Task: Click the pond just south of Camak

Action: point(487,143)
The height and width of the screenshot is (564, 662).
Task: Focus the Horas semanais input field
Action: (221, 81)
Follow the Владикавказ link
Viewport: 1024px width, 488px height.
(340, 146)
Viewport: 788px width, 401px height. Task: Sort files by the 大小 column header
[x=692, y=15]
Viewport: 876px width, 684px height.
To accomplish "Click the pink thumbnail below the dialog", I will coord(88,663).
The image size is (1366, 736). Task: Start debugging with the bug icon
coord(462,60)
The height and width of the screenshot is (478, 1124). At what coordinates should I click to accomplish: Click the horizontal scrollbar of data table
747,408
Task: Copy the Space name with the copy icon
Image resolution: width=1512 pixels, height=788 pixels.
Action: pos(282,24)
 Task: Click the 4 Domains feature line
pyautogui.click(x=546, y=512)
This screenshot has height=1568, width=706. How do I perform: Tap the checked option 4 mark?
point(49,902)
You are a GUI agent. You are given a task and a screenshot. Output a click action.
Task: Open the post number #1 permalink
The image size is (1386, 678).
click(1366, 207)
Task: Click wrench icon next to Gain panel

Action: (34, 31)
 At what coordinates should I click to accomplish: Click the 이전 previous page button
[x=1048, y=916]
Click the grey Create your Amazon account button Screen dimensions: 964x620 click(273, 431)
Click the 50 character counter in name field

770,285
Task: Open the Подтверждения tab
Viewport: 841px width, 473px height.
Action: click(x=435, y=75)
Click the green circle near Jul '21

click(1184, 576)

——

> _INSTRUCTIONS FOR THE TASK_
After locating the line with "Click the grey" in the records above, please set down that line and all later ones exactly, and no other line.

> _ANSWER SECTION_
Click the grey Create your Amazon account button Screen dimensions: 964x620 click(273, 431)
Click the 50 character counter in name field

770,285
Task: Open the Подтверждения tab
Viewport: 841px width, 473px height.
Action: click(x=435, y=75)
Click the green circle near Jul '21

click(1184, 576)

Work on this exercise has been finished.